Une région stratégique
"Jusqu'ici, Damas n'avait pas de velléité de reprendre ce territoire en raison de la présence des forces spéciales américaines, mais avec leur retrait, son appétit pourrait se réveiller", estime Antoine Silacci. Et de rappeler que la zone contrôlée par les Kurdes présente un intérêt relativement "stratégique" pour la Syrie puisqu'elle est d'une part son grenier à blé et compte, d'autre part, de nombreux puits de pétrole.

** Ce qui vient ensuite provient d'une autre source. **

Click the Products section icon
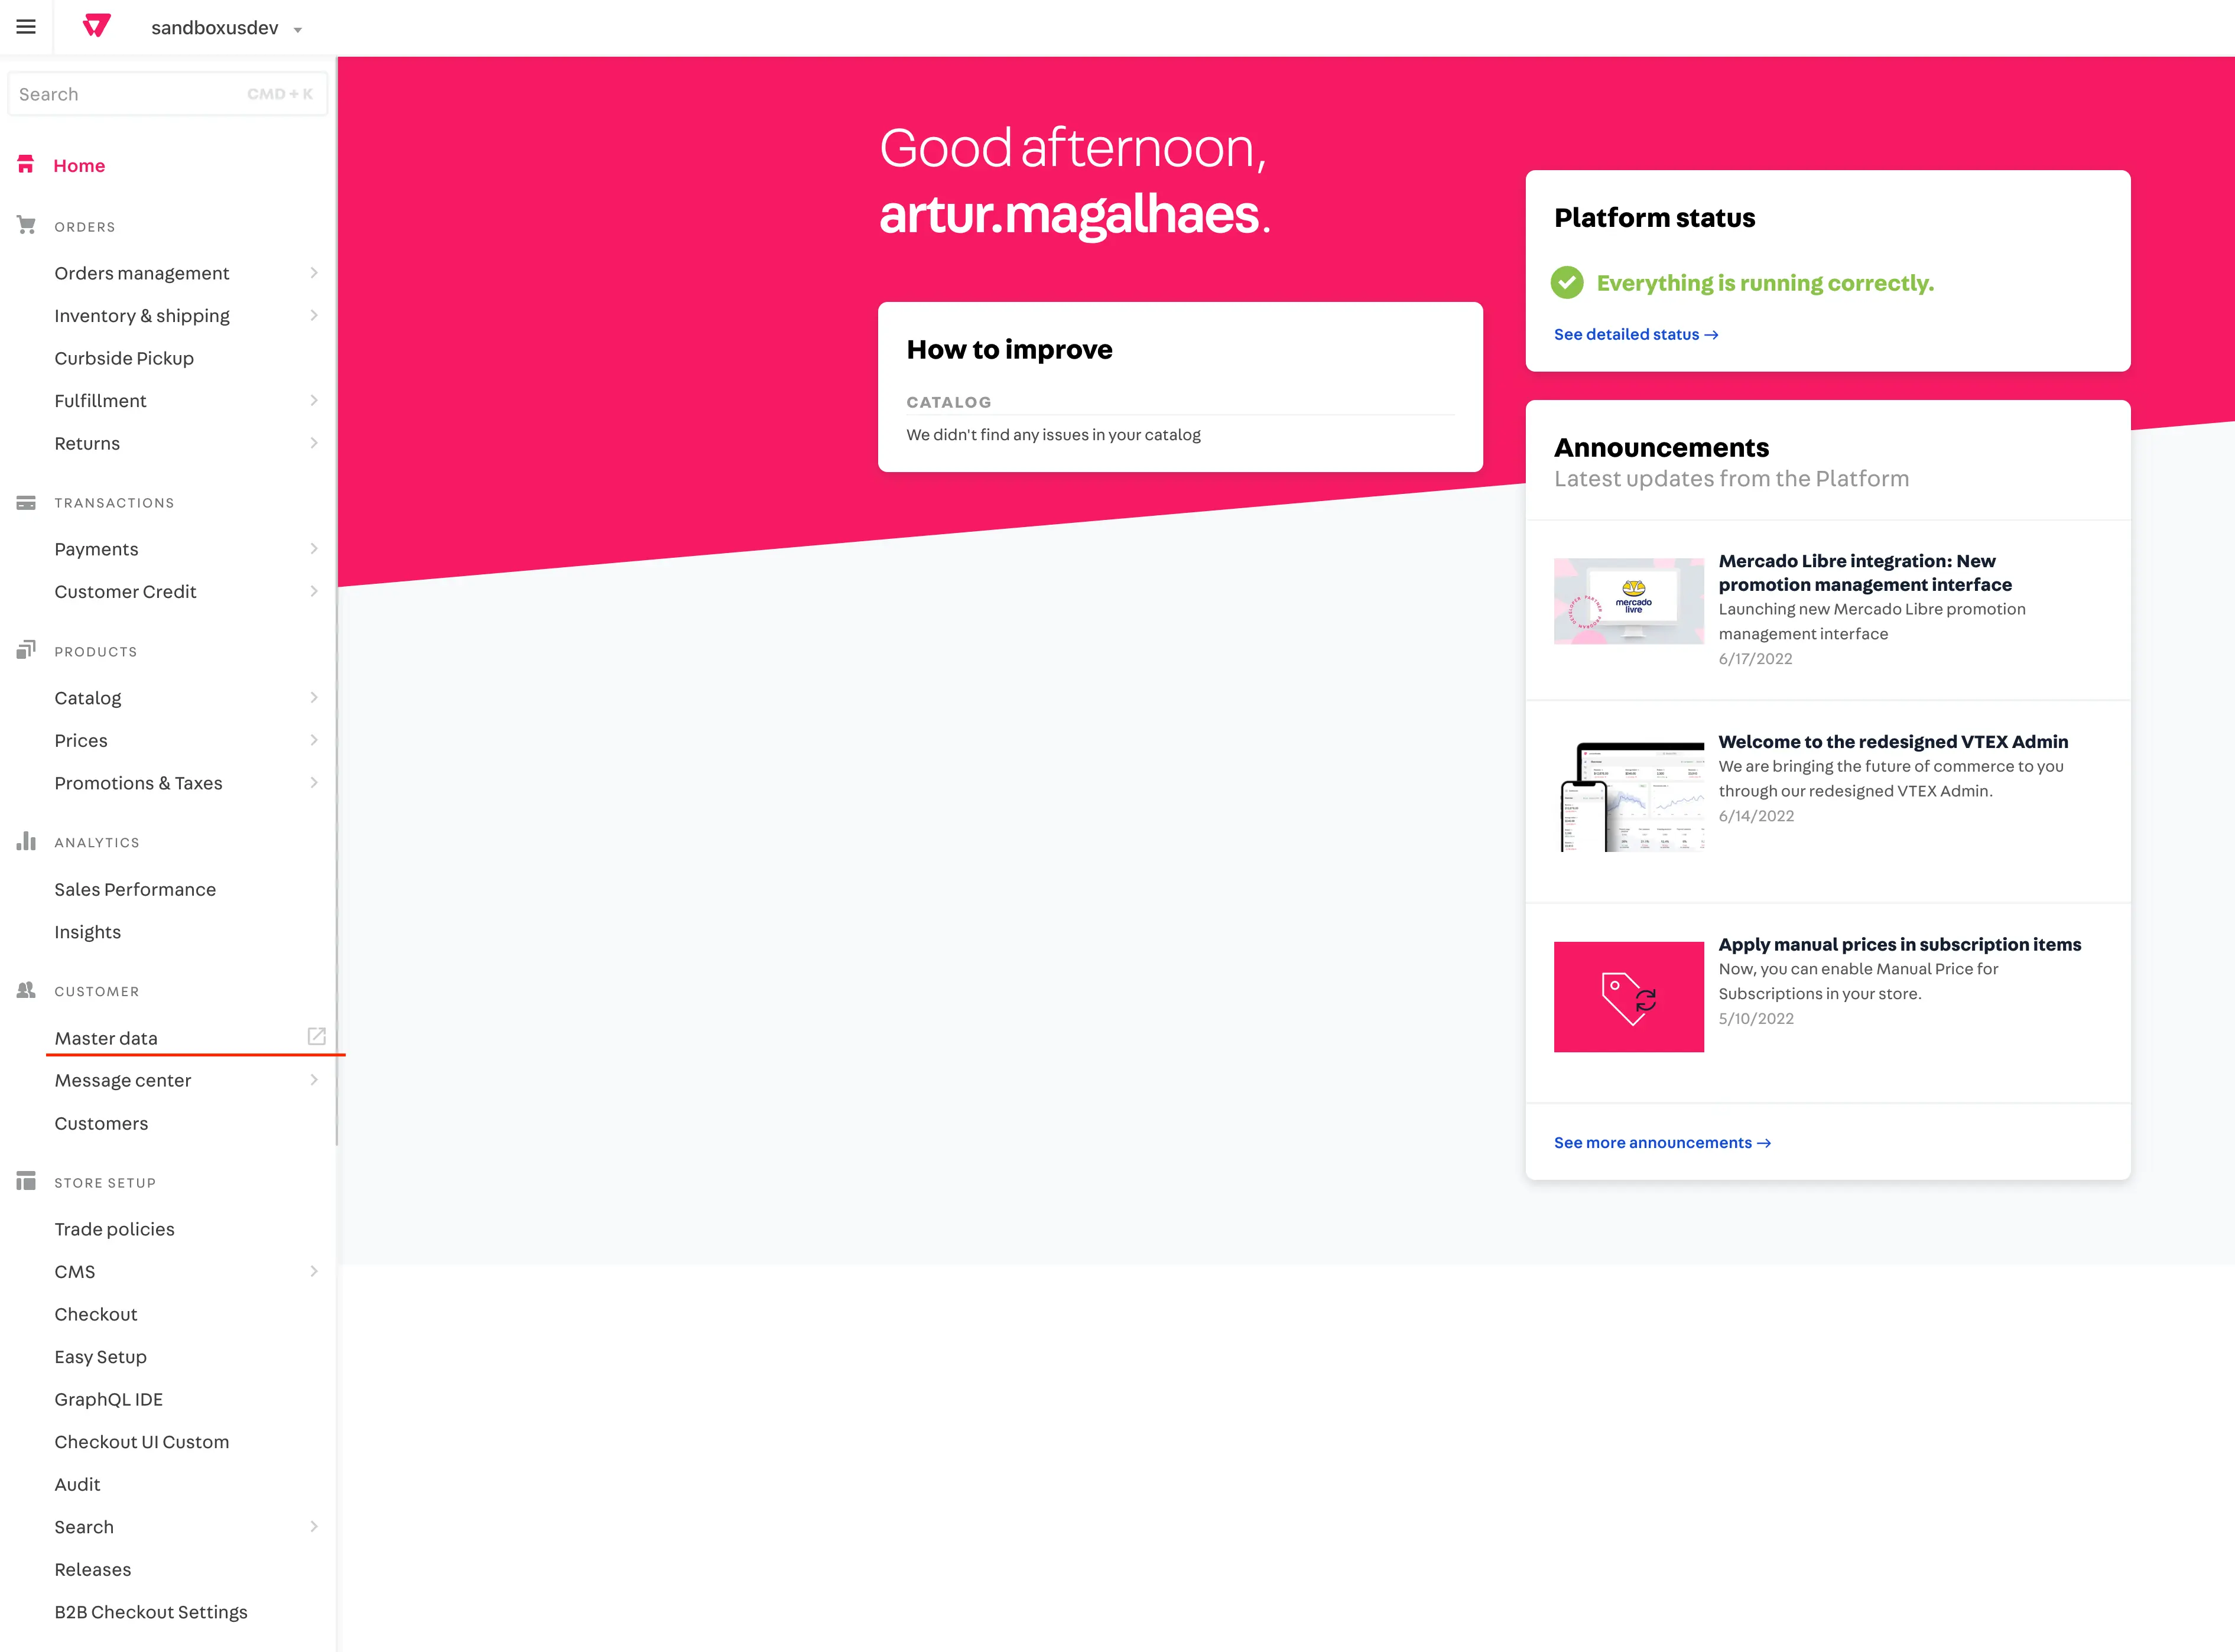Viewport: 2235px width, 1652px height. pyautogui.click(x=26, y=650)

"Il faut bien comprendre qu'en reprenant des territoires qui étaient sous le joug du groupe Etat islamique, les Kurdes sont arrivés dans des zones qui étaient généralement majoritairement peuplées d'Arabes. Ils ne sont pas forcément en terrain conquis et leur contrôle dans ces zones est plutôt friable", avertit encore Antoine Silacci.
Faible soutien international
Après avoir donné le feu vert à Ankara dimanche, en annonçant le retrait des troupes américaines, Donald Trump s'est quelque peu rétracté ces derniers jours, mais pas au point de voler au secours des Kurdes. "Ils n'étaient pas là pour nous aider en Normandie", a-t-il argumenté dans une phrase qui a -depuis- fait le tour du monde.
Côté européen, l'annonce de l'opération turque a suscité de vives critiques. Mais plus que le souci de la population locale, c'est le devenir des djihadistes retenus dans des camps et des prisons du nord de la Syrie qui préoccupe. Car les Kurdes ont déjà averti: s'ils doivent se défendre face à Ankara, ils ne pourront plus assurer la surveillance de ceux qu'ils détiennent, lesquels pourraient s'échapper et rallier l'Union européenne. Une menace sécuritaire prise très au sérieux à Bruxelles, Paris ou Berlin.